# Kaynak Metin

········

İstanbul cazla daha da güzel...
İstanbul Kültür Sanat Vakfı (İKSV) tarafından düzenlenen Caz Festivali, dün Beylikdüzü Yaşam Vadisi’ndeki etkinlikle başladı. Bir ay boyunca cazın ünlü isimleri şehrin kültürel mekanlarında İstanbullu cazseverlerle buluşacak. Müzikle ya da özellikle cazla olan ilgimiz zayıf olabilir ama unutmamak gerekiyor ki müzik ve farklı kültürel etkinlikler, şehirlerin ruhunu zenginleştiren değerlerdir.
Genel olarak bilimde, teknolojide belli bir merhaleye ulaşan toplumlar gelişmiş toplumlar olarak tanımlanır. Evet, doğrudur ama bu eksik bir tanımdır. Zira teknolojik gelişme, sadece aygıtsal bir gelişmişliğe işaret etmektedir. Oysa daha kapsamlı ve bütüncül bir gelişmişlik kültürel ve sanatsal değeri yüksek eserlerin yaratılmasıyla mümkündür. Dolayısıyla, maddi kalkınmışlıklarını büyük
müzisyenlerle, şairlerle, ressamlarla, mimarlarla ve kültür insanlarıyla tamamlayamayan toplumların bir medeniyet oluşturmaları mümkün değildir.

········

# Çıkarılan Satırlar

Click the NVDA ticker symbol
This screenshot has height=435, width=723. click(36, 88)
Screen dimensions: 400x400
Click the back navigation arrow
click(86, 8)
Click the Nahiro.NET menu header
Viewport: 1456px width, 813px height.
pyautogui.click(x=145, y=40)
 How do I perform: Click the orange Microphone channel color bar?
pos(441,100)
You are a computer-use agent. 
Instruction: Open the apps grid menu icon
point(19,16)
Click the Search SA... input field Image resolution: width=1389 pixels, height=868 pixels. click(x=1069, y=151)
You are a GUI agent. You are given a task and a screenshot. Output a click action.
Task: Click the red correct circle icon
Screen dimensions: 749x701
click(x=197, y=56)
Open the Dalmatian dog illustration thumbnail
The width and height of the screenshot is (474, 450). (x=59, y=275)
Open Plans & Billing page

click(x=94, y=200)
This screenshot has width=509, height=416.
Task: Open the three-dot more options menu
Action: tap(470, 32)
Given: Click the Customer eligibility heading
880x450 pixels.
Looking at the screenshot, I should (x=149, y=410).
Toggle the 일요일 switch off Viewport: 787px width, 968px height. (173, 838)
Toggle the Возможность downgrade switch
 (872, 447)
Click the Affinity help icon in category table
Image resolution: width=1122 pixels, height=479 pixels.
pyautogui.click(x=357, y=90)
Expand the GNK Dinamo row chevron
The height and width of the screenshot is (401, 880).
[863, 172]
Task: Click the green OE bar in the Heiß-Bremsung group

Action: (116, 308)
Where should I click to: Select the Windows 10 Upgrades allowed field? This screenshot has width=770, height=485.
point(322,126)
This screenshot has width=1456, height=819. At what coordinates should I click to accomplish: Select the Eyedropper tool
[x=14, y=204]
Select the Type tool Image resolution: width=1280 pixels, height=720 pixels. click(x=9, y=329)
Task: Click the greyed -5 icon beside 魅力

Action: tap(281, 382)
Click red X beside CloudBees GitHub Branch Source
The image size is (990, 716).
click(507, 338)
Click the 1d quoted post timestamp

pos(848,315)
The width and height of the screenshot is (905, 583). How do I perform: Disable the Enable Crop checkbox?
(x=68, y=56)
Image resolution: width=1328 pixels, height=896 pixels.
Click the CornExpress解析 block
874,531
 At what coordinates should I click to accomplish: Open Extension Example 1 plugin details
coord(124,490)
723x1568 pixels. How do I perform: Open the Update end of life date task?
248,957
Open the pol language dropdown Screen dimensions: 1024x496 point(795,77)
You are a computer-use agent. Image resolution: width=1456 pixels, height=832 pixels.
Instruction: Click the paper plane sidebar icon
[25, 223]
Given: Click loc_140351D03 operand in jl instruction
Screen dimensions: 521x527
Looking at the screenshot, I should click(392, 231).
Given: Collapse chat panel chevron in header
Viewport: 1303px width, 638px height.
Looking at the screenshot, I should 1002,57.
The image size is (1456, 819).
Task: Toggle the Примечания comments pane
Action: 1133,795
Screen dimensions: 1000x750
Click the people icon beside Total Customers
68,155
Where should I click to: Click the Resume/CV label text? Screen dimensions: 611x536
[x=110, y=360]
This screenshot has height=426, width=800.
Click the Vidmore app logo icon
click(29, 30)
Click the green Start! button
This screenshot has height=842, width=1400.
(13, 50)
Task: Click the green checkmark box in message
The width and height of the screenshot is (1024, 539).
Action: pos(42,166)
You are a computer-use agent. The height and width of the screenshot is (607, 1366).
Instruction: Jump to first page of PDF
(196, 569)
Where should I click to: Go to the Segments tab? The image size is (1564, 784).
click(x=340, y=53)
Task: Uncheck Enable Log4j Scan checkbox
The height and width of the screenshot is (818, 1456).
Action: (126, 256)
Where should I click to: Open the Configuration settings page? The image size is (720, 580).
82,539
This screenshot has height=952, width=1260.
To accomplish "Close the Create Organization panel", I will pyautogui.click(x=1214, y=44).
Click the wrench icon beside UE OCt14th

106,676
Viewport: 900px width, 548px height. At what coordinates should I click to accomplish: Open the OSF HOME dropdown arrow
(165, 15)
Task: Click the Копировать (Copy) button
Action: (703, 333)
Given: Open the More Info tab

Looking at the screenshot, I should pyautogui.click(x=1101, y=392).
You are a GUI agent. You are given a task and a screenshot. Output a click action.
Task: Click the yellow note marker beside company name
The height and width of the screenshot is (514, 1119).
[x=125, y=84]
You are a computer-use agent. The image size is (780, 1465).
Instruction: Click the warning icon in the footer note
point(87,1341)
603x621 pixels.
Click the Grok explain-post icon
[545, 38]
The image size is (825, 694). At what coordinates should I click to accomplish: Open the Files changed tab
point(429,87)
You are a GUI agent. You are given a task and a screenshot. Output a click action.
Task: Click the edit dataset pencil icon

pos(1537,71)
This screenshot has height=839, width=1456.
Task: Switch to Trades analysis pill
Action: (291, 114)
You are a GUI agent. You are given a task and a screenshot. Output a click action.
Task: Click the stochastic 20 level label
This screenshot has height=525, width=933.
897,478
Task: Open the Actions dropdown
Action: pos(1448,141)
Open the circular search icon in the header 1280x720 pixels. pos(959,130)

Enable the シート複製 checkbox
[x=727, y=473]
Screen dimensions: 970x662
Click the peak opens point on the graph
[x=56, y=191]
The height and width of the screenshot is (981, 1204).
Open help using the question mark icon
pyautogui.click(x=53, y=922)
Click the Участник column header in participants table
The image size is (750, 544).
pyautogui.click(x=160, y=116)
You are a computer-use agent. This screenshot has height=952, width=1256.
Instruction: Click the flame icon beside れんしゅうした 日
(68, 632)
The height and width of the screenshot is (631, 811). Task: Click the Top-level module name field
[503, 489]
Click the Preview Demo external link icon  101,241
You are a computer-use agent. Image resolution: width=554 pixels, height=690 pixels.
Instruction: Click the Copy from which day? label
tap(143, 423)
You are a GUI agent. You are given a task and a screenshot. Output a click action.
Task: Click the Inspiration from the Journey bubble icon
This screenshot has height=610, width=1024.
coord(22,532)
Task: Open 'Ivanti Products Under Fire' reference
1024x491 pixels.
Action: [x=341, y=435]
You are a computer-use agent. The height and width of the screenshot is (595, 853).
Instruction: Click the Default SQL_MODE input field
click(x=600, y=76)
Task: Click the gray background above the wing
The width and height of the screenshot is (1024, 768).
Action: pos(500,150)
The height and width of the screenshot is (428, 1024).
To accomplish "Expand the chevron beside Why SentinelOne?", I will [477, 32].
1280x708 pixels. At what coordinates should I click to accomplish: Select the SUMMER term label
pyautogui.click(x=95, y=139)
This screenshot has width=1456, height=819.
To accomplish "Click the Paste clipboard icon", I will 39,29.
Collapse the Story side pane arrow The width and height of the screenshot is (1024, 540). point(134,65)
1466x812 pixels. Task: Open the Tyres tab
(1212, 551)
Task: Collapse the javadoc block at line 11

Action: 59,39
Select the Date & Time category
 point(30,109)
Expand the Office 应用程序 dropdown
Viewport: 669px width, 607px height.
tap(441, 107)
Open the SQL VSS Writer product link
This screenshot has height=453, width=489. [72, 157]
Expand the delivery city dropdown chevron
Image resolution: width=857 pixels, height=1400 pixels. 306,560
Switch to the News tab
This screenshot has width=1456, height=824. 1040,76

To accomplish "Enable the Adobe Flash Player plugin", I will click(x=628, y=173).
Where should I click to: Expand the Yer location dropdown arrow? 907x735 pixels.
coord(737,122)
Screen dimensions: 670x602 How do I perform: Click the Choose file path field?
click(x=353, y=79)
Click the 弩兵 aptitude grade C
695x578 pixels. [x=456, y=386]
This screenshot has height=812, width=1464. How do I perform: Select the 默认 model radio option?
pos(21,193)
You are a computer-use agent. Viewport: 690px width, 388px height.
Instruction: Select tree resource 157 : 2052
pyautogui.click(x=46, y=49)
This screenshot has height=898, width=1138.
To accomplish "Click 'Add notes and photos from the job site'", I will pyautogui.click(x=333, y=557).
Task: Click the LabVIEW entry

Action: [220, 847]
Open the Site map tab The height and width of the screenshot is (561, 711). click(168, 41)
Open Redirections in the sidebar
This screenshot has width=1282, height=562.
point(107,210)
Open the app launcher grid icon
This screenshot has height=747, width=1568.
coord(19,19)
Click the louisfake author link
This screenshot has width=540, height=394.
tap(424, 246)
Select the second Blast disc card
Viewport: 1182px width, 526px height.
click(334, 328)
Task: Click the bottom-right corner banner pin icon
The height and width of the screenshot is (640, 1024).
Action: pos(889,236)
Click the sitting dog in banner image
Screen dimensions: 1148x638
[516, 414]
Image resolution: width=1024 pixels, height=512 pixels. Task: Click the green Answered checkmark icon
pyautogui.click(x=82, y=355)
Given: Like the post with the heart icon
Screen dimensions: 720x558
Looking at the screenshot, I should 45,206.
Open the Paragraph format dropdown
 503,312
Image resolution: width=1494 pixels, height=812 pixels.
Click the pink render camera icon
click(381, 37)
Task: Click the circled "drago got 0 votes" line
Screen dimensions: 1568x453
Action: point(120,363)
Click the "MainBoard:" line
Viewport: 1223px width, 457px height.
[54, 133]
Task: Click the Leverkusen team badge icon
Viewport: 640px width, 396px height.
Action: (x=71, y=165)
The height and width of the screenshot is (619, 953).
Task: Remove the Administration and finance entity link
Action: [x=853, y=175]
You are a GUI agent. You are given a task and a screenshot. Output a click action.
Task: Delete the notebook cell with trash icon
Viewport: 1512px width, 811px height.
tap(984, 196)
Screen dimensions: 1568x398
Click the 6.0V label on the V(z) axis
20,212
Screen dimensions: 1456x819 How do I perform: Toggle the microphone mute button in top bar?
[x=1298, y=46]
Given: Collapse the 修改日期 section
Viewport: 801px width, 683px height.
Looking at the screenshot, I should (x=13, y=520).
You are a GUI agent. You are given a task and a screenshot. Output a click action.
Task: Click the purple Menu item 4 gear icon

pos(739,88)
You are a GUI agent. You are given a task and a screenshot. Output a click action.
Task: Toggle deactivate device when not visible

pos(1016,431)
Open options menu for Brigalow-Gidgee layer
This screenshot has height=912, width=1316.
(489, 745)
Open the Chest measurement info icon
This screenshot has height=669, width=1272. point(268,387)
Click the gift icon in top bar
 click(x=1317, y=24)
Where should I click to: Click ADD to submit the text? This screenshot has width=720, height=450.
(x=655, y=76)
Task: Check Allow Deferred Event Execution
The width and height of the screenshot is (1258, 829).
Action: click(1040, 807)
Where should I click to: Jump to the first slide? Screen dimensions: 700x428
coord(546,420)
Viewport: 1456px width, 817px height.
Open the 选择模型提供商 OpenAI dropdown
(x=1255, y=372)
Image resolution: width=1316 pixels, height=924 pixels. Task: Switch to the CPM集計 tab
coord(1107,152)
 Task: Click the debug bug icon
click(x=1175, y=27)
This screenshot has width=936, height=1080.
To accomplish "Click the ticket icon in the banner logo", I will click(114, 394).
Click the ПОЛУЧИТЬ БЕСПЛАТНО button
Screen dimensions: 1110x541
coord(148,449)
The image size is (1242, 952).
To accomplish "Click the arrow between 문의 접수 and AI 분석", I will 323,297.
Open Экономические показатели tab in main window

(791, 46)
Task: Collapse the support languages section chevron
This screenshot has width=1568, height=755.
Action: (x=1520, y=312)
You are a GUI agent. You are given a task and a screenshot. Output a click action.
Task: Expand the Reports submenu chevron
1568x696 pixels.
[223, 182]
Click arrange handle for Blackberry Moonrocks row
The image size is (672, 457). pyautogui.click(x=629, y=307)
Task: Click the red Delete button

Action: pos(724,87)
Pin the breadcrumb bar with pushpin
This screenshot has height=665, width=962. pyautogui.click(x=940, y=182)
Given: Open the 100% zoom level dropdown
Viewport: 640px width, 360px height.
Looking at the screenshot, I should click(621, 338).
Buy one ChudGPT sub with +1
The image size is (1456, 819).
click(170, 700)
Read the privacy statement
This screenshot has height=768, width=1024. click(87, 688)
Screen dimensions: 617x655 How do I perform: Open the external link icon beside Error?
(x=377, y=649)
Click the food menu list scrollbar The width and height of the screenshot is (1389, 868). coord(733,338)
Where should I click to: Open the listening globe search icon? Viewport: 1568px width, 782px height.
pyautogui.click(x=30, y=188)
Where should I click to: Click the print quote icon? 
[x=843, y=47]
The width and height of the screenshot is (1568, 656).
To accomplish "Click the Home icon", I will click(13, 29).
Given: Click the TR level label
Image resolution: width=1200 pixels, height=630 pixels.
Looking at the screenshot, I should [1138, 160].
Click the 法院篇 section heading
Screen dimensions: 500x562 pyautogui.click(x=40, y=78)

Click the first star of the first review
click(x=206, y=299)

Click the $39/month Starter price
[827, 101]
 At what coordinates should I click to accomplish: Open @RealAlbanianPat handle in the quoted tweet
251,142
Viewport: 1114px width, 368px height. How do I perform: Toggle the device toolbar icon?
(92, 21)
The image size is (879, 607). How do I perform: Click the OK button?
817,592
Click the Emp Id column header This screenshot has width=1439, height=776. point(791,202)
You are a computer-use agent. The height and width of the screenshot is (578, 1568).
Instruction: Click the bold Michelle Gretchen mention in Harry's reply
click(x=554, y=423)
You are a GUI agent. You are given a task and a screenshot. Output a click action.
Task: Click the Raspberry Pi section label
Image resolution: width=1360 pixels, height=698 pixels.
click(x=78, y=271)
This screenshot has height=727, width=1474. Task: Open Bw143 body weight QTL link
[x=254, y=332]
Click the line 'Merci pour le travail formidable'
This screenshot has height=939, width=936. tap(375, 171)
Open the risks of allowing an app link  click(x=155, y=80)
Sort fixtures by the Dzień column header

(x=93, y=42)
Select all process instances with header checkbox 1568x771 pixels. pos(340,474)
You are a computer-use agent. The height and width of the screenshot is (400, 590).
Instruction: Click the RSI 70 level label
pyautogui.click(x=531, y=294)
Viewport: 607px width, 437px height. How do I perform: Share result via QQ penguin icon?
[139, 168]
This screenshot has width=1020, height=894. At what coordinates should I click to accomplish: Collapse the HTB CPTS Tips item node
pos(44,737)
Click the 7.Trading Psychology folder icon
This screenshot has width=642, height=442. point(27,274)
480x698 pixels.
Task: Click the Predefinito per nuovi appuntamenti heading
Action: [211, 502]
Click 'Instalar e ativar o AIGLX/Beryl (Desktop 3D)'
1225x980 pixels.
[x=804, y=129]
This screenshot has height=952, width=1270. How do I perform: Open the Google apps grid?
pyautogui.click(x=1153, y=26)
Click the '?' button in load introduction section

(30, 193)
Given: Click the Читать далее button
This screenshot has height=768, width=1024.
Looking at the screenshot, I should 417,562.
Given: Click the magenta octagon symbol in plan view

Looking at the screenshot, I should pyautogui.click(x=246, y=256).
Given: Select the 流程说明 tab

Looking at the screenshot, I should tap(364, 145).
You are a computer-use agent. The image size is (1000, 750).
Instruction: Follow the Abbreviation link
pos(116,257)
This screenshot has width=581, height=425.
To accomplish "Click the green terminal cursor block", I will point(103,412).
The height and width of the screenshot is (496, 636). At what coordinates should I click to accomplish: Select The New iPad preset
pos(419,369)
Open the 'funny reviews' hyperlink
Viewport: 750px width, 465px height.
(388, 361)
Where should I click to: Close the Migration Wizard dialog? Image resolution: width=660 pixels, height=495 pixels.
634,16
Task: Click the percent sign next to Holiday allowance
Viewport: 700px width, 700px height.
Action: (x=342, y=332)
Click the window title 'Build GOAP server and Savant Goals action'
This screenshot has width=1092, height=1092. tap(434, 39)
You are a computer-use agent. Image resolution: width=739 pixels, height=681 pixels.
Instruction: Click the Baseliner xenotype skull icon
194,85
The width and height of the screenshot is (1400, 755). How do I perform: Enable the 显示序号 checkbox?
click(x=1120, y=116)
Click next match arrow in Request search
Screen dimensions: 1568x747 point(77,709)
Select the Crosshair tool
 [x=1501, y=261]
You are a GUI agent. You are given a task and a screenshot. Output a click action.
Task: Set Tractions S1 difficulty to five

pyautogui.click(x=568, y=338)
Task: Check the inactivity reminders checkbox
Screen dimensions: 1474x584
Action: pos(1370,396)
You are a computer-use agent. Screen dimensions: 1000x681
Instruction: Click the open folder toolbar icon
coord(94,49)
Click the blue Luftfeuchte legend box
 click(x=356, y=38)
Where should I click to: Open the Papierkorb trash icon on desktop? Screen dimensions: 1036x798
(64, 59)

········

Kaynak metnin "Genel olarak bilimde, teknolojide" ile başlayıp "oluşturmaları mümkün değildir." ifadesine kadar, bu ifade de dahil olmak üzere süren bölümünü, "ressamlarla" yerine "heykeltıraşlarla" koyarak yeniden yazınız. Yukarıdaki satırların kaynak metinle herhangi bir ilgisi bulunmamaktadır.

# Cevap
Genel olarak bilimde, teknolojide belli bir merhaleye ulaşan toplumlar gelişmiş toplumlar olarak tanımlanır. Evet, doğrudur ama bu eksik bir tanımdır. Zira teknolojik gelişme, sadece aygıtsal bir gelişmişliğe işaret etmektedir. Oysa daha kapsamlı ve bütüncül bir gelişmişlik kültürel ve sanatsal değeri yüksek eserlerin yaratılmasıyla mümkündür. Dolayısıyla, maddi kalkınmışlıklarını büyük
müzisyenlerle, şairlerle, heykeltıraşlarla, mimarlarla ve kültür insanlarıyla tamamlayamayan toplumların bir medeniyet oluşturmaları mümkün değildir.